HALKIN DESTEĞİ VARMIŞ

HALKIN DESTEĞİ VARMIŞ


 

Şu mübarek günlerde, savaşlar olmasın, insanlar ölmesin, silahlar sussun demeye devam edeceğiz. Biz her ne kadar bu temennileri dile getirsek de, bu yıl yine Müslüman kanı kesilmiyor, kesilmeyecek.

Terör örgütü kendisine yapılan çağrılara, Ramazan dinlemeyeceği açıklamasını yapmış. Gıdası ölüm olanların ölümsüz yaşamaları düşünülebilir mi?

Öte yandan Suriye’de şehirler, köyler topla tankla yıkılıp, halk yola getirilmeye çalışılırken Rusya halkın Esed’in yanında olduğunu açıklamış. Bizde de kökeni oralı ve başından beri hep aynı teraneyi tekrarlayan bir gazeteci var. O da yazısında aynı şeyleri tekrarlıyor. Demek ki, Rusya da, O da kulağına üfürüleni söylüyor. Bu ifadelerin kendisi, cinayetten farksız.

Eğer ortada güce dayalı bir sistem değil de adalete dayalı bir sistem olsaydı, bu sözleri tekrar edenler de suça iştirakten yargılanırlardı. Bu apaçık yalan, kulağa üflenmekle, söylenemez. Ancak suça iştirak ile söylenebilir.

Halk ne zaman Baas rejimine destek olmuş ve taraftar olmuş ki? Bunu hangi akıl sahibi söyleyebilir? Sade bir süre halk şöyle kandırılmış, umut dağıtılmış: Bu oğul Esad asker değil, batıda okumuş, babasının izinden gitmeyecek.

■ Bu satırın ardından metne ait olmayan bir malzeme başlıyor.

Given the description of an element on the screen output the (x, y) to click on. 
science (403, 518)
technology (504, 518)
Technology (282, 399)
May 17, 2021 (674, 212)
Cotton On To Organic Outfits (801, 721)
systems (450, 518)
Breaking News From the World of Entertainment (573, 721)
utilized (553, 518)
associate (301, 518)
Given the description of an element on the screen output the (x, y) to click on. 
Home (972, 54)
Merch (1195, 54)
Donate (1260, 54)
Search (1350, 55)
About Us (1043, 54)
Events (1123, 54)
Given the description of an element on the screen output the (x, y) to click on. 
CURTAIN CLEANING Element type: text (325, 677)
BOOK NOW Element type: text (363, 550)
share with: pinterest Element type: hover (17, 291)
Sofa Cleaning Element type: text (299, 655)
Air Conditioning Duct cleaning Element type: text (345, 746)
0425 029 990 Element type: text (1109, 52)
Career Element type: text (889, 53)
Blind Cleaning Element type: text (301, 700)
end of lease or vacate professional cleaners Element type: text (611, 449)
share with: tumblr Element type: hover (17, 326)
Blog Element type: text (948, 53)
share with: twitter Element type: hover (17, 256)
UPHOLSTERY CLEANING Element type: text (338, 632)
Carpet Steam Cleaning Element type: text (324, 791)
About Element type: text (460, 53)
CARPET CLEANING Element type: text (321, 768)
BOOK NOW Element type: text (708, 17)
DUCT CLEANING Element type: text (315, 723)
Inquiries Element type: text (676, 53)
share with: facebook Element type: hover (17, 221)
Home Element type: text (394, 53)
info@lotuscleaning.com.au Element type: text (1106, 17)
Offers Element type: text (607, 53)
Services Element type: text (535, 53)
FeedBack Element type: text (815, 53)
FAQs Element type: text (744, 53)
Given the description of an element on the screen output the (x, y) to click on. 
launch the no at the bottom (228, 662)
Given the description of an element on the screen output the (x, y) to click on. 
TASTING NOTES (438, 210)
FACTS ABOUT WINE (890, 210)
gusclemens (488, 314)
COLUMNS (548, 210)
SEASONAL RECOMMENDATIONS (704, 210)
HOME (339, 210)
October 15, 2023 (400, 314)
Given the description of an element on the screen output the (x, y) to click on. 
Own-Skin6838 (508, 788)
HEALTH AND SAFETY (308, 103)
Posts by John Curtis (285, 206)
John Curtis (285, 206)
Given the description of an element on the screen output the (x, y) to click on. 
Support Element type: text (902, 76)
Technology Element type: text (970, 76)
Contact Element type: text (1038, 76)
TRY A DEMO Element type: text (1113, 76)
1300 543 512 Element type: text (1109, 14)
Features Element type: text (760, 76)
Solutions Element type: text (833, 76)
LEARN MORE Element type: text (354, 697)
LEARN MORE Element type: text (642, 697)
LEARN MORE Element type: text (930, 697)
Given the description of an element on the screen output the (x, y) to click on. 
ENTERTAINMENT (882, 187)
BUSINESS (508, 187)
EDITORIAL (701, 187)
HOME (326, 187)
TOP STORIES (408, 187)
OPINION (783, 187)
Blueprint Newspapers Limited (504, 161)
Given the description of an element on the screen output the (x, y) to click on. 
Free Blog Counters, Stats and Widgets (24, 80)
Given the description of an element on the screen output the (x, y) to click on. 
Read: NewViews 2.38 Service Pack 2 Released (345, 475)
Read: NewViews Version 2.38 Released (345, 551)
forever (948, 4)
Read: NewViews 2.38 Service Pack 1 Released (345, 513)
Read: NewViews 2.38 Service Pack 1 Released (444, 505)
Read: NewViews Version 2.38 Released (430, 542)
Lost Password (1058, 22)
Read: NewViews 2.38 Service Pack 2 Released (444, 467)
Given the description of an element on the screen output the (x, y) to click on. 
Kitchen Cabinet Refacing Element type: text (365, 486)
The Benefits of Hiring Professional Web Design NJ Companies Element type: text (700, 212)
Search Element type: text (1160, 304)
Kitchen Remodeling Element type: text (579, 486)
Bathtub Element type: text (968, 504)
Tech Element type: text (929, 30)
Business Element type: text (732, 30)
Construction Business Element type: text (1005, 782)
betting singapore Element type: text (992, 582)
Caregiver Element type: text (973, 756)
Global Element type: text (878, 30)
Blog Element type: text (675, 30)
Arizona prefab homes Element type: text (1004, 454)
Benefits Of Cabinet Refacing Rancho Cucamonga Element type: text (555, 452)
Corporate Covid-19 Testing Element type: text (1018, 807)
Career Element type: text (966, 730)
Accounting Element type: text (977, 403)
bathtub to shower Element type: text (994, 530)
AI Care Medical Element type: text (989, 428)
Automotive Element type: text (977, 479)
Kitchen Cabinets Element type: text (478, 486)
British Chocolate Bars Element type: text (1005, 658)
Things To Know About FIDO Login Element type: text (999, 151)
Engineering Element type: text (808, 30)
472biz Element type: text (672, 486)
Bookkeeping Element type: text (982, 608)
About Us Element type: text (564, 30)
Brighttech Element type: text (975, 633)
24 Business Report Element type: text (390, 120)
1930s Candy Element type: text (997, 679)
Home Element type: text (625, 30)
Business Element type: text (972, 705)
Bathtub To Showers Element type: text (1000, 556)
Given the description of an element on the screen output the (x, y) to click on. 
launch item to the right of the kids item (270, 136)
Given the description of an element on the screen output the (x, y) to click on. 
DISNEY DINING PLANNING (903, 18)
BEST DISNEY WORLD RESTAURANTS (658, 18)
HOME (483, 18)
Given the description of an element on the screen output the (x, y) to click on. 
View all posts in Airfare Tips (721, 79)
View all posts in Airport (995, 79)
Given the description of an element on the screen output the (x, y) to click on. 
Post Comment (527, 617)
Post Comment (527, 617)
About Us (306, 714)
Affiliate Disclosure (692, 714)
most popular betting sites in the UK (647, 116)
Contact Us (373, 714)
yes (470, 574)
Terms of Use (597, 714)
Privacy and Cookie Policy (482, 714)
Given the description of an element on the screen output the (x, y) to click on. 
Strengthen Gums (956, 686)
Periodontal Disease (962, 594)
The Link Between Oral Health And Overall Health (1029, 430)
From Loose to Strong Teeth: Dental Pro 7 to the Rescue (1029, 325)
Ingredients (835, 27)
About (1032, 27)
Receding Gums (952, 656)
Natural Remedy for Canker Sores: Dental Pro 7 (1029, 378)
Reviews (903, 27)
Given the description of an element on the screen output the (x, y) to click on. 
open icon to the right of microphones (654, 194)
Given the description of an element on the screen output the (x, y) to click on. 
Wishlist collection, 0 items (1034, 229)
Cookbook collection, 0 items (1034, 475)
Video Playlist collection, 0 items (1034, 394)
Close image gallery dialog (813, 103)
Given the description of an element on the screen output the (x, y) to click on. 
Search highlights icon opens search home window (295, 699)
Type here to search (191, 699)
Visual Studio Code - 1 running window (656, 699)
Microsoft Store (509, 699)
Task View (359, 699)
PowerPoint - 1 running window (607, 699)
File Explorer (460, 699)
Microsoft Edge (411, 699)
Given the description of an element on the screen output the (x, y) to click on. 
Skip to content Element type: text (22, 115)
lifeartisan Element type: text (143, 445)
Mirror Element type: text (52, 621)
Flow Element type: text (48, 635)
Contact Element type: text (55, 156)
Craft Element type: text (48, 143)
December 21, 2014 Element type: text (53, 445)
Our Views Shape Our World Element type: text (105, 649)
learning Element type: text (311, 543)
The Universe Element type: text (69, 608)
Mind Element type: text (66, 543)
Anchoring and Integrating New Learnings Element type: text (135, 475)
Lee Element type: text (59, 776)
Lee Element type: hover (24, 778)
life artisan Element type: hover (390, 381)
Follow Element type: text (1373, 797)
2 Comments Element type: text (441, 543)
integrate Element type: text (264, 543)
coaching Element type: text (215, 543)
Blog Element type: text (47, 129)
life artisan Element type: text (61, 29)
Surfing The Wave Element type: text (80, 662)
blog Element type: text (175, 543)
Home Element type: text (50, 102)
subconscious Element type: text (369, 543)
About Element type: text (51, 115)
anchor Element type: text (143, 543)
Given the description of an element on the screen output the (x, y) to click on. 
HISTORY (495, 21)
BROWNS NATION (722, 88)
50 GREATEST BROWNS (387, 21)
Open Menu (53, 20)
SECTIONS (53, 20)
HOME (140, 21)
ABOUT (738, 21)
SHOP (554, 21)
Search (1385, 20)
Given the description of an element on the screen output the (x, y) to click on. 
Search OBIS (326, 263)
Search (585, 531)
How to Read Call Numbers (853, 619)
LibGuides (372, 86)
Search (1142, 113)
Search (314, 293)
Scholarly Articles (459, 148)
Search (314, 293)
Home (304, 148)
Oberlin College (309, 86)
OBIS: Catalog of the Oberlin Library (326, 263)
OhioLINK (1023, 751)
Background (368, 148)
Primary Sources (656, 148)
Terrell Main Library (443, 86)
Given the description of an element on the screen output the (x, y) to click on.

Bizim hükümet de Suriye halkıyla birlikte bu aldatmacaya inanmıştı.

Bu kısa dönem de bile halk rejimi desteklemezken, nasıl oluyor da 20 bin insan vahşice rejim tarafından katledildikten sonra rejimi destekliyor?

Şam’da hala nasıl gerçekleştiğini bilmediğimiz, Suriye yönetiminin kalbine yapılan saldırı, halkın ne yönde iradesi olduğunu gösteriyor. Bunca ölüme ve tehdide rağmen halk direnişe devam ediyor. Halk korkularını ve öcülerini yenmiş. Ben öldüm diyen bir halkın önünde durabilecek ne ulusal, ne de uluslar arası güç olabilir.

Şamın eskiden rejimin kalesi olarak adlandırılan duvarlarında halkın yazdığı hiç kimse kalmayıncaya kadar yazıları duruyorsa, böyle bir iradenin karşısında hiçbir güç duramaz.

Halkın desteği varmış da, o halk neredeymiş? Neden rejim için direnmek yerine Şamı terk ediyormuş?

Silahlı kuvvetleri dağılmış, sadece terörist şebbiha militanları ve Rus destekçileri ile halka saldıran, katliam yapan bir rejimin halk desteğinin olduğunu söylemek hiç inandırıcı olur mu?

Suriye halkı kendi azim ve kararı ile kendi iradesi ile kendi kaderini çizmeye çalışmaktadır. Elde edecekleri zafer ve bağımsızlık sırf bu nedenle önceki rejimlerinden çok daha kıymetli ve kendilerine ait olacaktır. Elde ettikleri için bedeller ödemekteler, bu yüzden elde ettiklerinin kıymetini daha iyi bileceklerdir.

Bu mübarek günlerde elbette kan dökülmesini, insanların yerlerinden yurtlarından olmalarını istemeyiz. Ancak var olan karşısında da hiçbir şey olmamış gibi davranamayız.

Konuştuğumuz Suriyeliler bu savaşın, biz Müslümanların meşruiyet aradığımız cihad özelliklerine sahip bir savaş olduğunu söylüyorlar. Nasıl Bosna, Afganistan ve Çeçenistan savaşları birer cihad idiyse, Suriye’de yürütülen savaş da bir cihad.

Hemen yanı başımızda yaşanan Suriye Cihadına duyarsız kalamayız. Hiç değilse savaşın mazlum kıldığı yerinden yurdundan olmuş mağdurlara, yetimlere, imdat diyenlere yardıma koşmak boynumuzun borcudur.

Konuştuğumuz muhalif Suriyelinin söylediği gibi, savaş bitse bile yanmış yıkılmış şehirlerin ve gönüllerin imarı için daha uzun süre Türkiyeli Müslümanların hamiyet ve şefkati gerekecektir. Sevapların katlandığı bu bereket ayını bir fırsata çevirebilir, sevabımıza cihat sevabını da ekleyebiliriz.